Fracking allows the companies to drill for resources that were previously too expensive to reach. The process uses highly pressurized water and chemicals to break up shale formations, freeing previously difficult to reach resources. The process has caused some controversy, but the company expects the process to continue being a revenue driver.
Halliburton reported $0.98 earnings per share for the fourth quarter, a penny short of the forecasted $0.99 per share, but overall the earnings report was very positive. North American revenue was up 56% and profit for the area was up 77%. Operating margin increased to 20.2% from 19%, and operating income grew in Latin America and remained basically unchanged in the Middle East. Operating income did fall in North Africa and Europe, but was expected given the unrest in both areas.
The company’s completion and production operation increased profits by 58% and its drilling and evaluation business increased profits by 35.6%. For the year revenue was $24.8 billion, an impressive 38.1% increase.
Schlumberger and Halliburton both expect oil prices to remain high unless the global economy falls into deep recession. They also both are shifting from natural gas to oil in North America, with natural gas experiencing a deep price decline due to oversupply. Both have also seen increased drilling in the Gulf of Mexico, and Schlumberger expects it to return to pre-Deepwater Horizon levels in the later half of 2012.

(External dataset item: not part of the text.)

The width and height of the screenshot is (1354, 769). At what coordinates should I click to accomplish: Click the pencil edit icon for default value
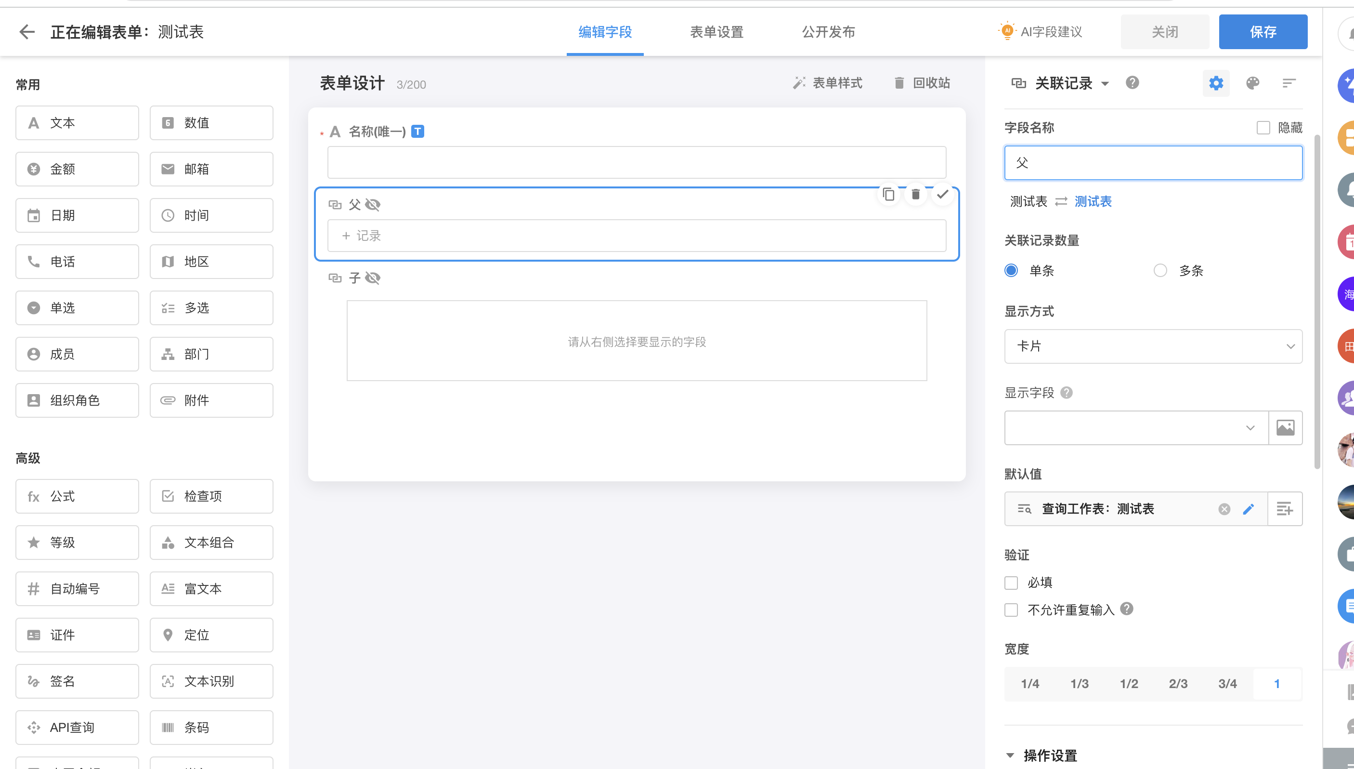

Domestic oil production has experienced explosive growth in the past few years, primarily on the strength of new drilling techniques. Halliburton and Schlumberger are both well positioned to capitalize on this growth and it should be reflected favorably in both stocks. Schlumberger is currently more expensive by PE, but both stocks should perform well barring a global recession. I am bullish on the oil services industry, particularly if we can escape a significant global slowdown.